**EXERCISE AIM:** Rewrite the material below with "plus icon" changed to "zoom-in button" and everything else kept the same. Omit the pictures from your answer.

**Items listed in a dataset:**
========================

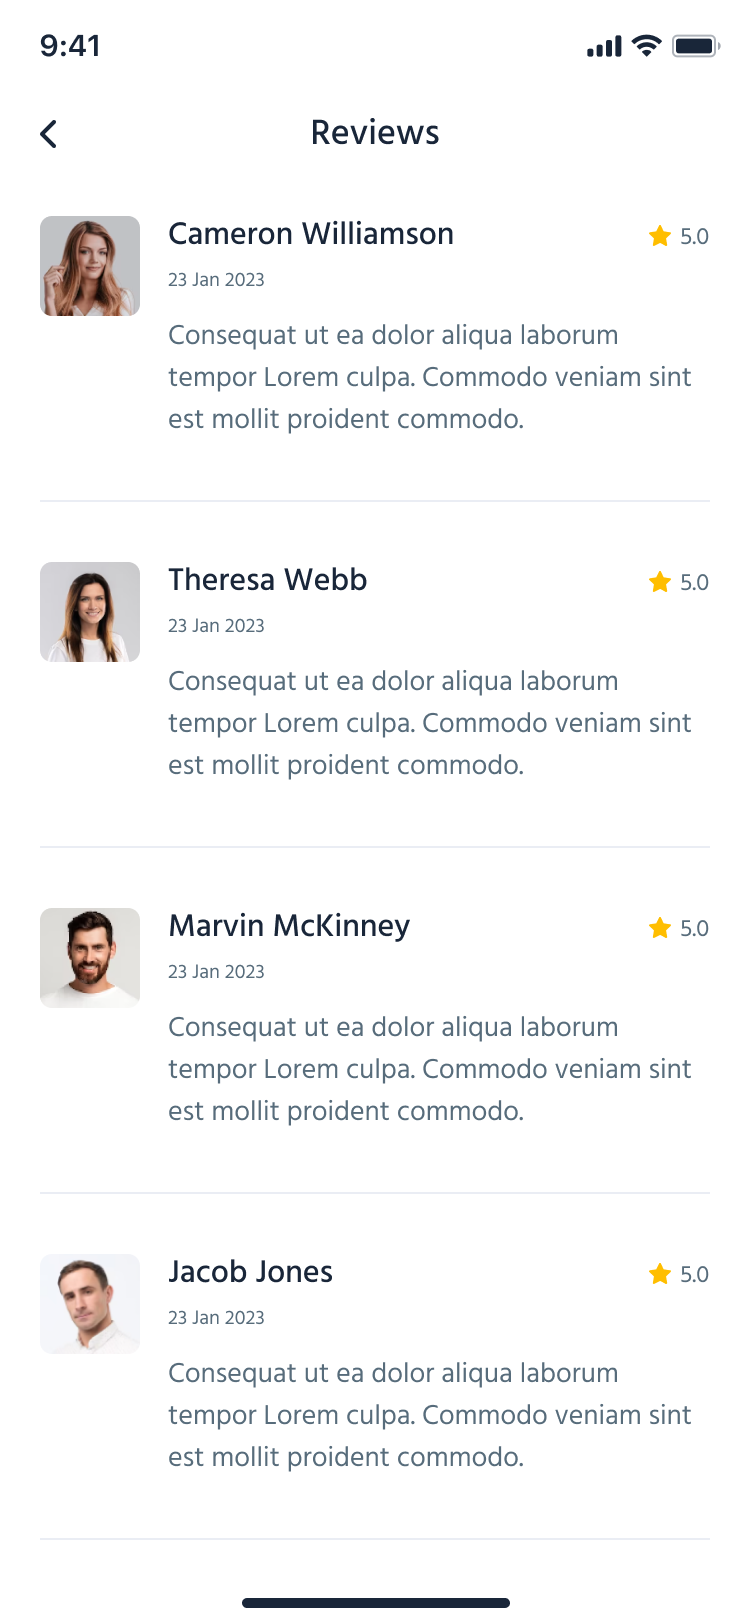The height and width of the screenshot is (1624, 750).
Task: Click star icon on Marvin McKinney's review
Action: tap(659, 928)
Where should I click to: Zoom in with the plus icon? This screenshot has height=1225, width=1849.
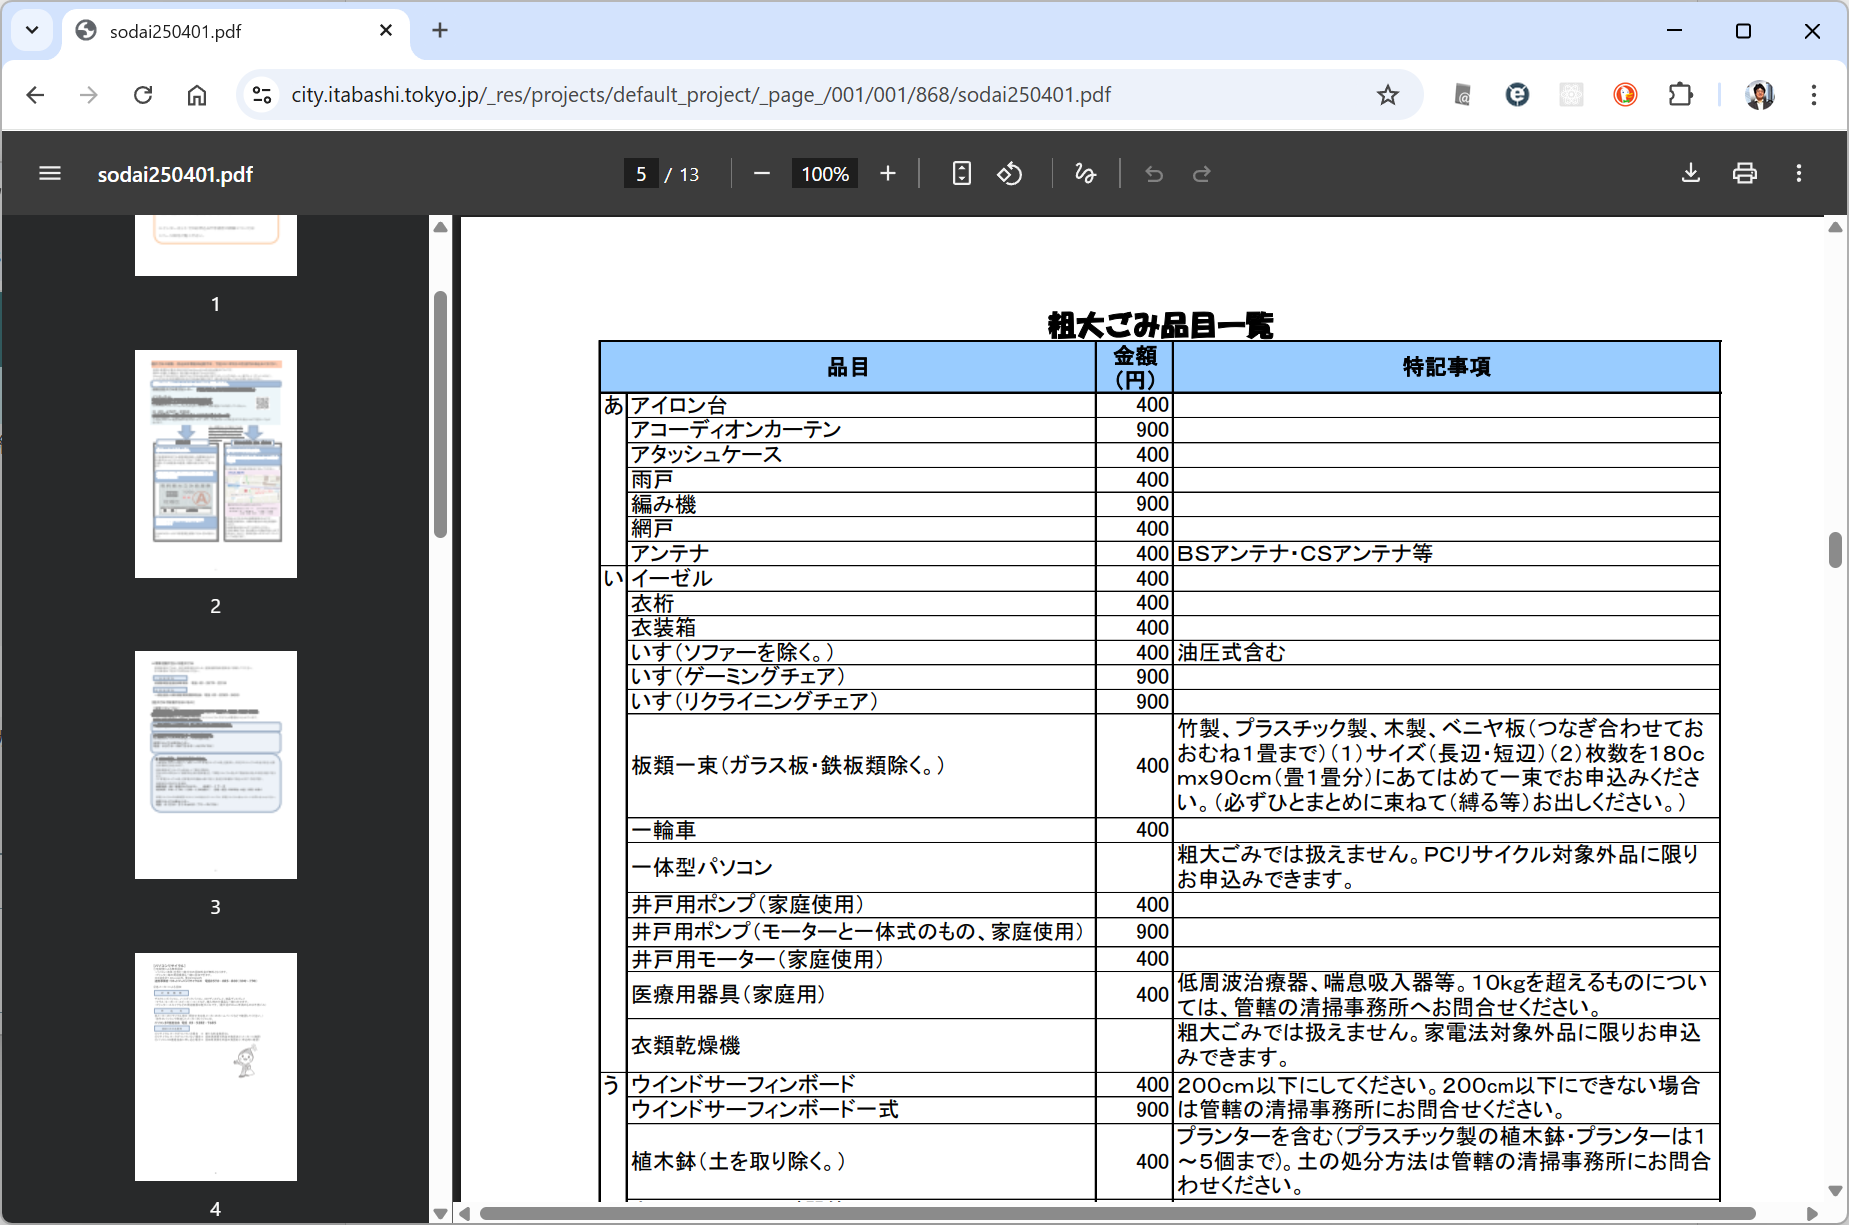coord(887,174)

========================

**SOLUTION:**
The height and width of the screenshot is (1624, 750).
Task: Click star icon on Marvin McKinney's review
Action: tap(659, 928)
Where should I click to: Zoom in with the zoom-in button? This screenshot has height=1225, width=1849.
coord(887,174)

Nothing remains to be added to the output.